For this exercise, transcribe the records below without changing a word.

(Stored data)
********

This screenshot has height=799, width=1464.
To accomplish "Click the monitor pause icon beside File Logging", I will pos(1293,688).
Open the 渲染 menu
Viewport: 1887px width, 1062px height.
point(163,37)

********

__RESULT OF THIS TASK__.
This screenshot has height=799, width=1464.
To accomplish "Click the monitor pause icon beside File Logging", I will pos(1293,688).
Open the 渲染 menu
Viewport: 1887px width, 1062px height.
point(163,37)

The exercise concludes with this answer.